夕食後、再び部屋に戻ると、スマートフォンを取り出し、眠気について調べようとブラウザを立ち上げた。

 しかし初期ページに設定しているポータルサイトのトップ画面に、わたしが贔屓にしている製菓会社からアイスの新作が出たという(一般人にとっては大層どうでもいいことに違いない)ニュースを目にし、いても経ってもいられず財布片手に家を飛び出た。

 調べ物をしようとしていたわたしの最初の目標はその時にはわたしの頭の片隅にすら残っていなかった。

 ゴールデンウィークも近くなってきたせいか、上着をはおらずとも全く問題のない気候になってきたなあなどと思いながら近くのコンビニまで行き、目当てのアイスを無事見つけ、その場ですぐさま購入する。コンビニを出てすぐさまパッケージを開け、アイスの味を堪能する。

 水銀灯の明かりだけが頼りの暗い中、期待通りの甘さと、予想の上をいく香りにたっぷりとした幸福を覚えながら、わたしは遠回りして家へ戻る。

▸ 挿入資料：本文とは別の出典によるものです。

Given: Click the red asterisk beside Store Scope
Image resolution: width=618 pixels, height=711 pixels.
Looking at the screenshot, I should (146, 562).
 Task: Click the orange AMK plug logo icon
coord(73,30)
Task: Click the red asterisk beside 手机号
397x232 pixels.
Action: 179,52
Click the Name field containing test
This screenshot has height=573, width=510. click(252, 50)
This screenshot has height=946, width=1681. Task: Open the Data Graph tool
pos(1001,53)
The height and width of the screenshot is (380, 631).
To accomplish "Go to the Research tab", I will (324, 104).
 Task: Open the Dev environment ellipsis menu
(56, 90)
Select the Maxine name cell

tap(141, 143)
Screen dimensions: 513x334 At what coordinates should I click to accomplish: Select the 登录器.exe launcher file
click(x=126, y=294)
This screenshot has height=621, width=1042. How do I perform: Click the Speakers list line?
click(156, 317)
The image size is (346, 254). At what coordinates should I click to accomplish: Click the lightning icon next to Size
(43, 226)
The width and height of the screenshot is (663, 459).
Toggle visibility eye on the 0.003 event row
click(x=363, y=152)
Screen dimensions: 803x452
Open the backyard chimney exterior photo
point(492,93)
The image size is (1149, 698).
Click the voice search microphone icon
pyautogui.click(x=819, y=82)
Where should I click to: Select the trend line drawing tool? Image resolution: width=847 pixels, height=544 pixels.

 うちの家は夜中に甘いものを食べるのをよしとしないため、こうしなければ家に帰った後母親にばれてしまうからだ。

 近所の人に見られる可能性も充分あるが、そう思うとちょっとしたスリルを味わえてなんだかわくわく、ぞくぞくする。

 これだからやめられないのだ。そもそも夜の街歩き、というのがわたしは好きでたまらない。